WHAT YOU HAVE TO DO:
Every record that follows must be given again exactly.

□ □ □ □ □

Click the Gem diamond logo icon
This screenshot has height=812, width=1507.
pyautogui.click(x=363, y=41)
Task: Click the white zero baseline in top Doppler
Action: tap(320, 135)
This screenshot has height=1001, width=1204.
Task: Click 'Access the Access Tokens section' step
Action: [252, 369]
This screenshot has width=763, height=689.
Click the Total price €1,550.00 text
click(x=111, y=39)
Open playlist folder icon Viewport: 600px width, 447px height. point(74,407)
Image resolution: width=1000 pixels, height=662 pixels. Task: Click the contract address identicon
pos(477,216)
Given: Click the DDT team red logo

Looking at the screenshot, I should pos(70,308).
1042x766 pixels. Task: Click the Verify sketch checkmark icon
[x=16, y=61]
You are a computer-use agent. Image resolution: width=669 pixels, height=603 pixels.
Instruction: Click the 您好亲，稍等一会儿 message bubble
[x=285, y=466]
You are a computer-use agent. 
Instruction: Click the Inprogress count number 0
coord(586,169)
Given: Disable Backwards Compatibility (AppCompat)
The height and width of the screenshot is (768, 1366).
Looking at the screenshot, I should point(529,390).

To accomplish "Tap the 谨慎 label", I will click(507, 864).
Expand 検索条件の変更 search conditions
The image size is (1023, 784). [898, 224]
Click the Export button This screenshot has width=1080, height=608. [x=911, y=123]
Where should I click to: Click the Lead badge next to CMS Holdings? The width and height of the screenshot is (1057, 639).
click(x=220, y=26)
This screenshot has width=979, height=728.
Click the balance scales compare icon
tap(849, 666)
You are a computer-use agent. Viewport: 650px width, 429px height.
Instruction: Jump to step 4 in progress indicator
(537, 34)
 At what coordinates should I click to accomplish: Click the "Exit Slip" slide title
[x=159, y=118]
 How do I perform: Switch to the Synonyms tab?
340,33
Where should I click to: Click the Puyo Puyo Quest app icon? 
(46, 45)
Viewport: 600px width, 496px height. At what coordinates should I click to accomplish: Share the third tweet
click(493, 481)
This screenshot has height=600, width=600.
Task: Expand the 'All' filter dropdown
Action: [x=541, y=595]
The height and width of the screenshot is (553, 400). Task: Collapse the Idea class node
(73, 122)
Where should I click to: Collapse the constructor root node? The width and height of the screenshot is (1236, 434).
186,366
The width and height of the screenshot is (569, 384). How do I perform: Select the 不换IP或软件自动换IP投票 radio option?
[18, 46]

□ □ □ □ □

SOLUTION TO THIS EXERCISE:
Click the Gem diamond logo icon
This screenshot has height=812, width=1507.
pyautogui.click(x=363, y=41)
Task: Click the white zero baseline in top Doppler
Action: tap(320, 135)
This screenshot has height=1001, width=1204.
Task: Click 'Access the Access Tokens section' step
Action: [252, 369]
This screenshot has width=763, height=689.
Click the Total price €1,550.00 text
click(x=111, y=39)
Open playlist folder icon Viewport: 600px width, 447px height. point(74,407)
Image resolution: width=1000 pixels, height=662 pixels. Task: Click the contract address identicon
pos(477,216)
Given: Click the DDT team red logo

Looking at the screenshot, I should pos(70,308).
1042x766 pixels. Task: Click the Verify sketch checkmark icon
[x=16, y=61]
You are a computer-use agent. Image resolution: width=669 pixels, height=603 pixels.
Instruction: Click the 您好亲，稍等一会儿 message bubble
[x=285, y=466]
You are a computer-use agent. 
Instruction: Click the Inprogress count number 0
coord(586,169)
Given: Disable Backwards Compatibility (AppCompat)
The height and width of the screenshot is (768, 1366).
Looking at the screenshot, I should point(529,390).

To accomplish "Tap the 谨慎 label", I will click(507, 864).
Expand 検索条件の変更 search conditions
The image size is (1023, 784). [898, 224]
Click the Export button This screenshot has width=1080, height=608. [x=911, y=123]
Where should I click to: Click the Lead badge next to CMS Holdings? The width and height of the screenshot is (1057, 639).
click(x=220, y=26)
This screenshot has width=979, height=728.
Click the balance scales compare icon
tap(849, 666)
You are a computer-use agent. Viewport: 650px width, 429px height.
Instruction: Jump to step 4 in progress indicator
(537, 34)
 At what coordinates should I click to accomplish: Click the "Exit Slip" slide title
[x=159, y=118]
 How do I perform: Switch to the Synonyms tab?
340,33
Where should I click to: Click the Puyo Puyo Quest app icon? 
(46, 45)
Viewport: 600px width, 496px height. At what coordinates should I click to accomplish: Share the third tweet
click(493, 481)
This screenshot has height=600, width=600.
Task: Expand the 'All' filter dropdown
Action: [x=541, y=595]
The height and width of the screenshot is (553, 400). Task: Collapse the Idea class node
(73, 122)
Where should I click to: Collapse the constructor root node? The width and height of the screenshot is (1236, 434).
186,366
The width and height of the screenshot is (569, 384). How do I perform: Select the 不换IP或软件自动换IP投票 radio option?
[18, 46]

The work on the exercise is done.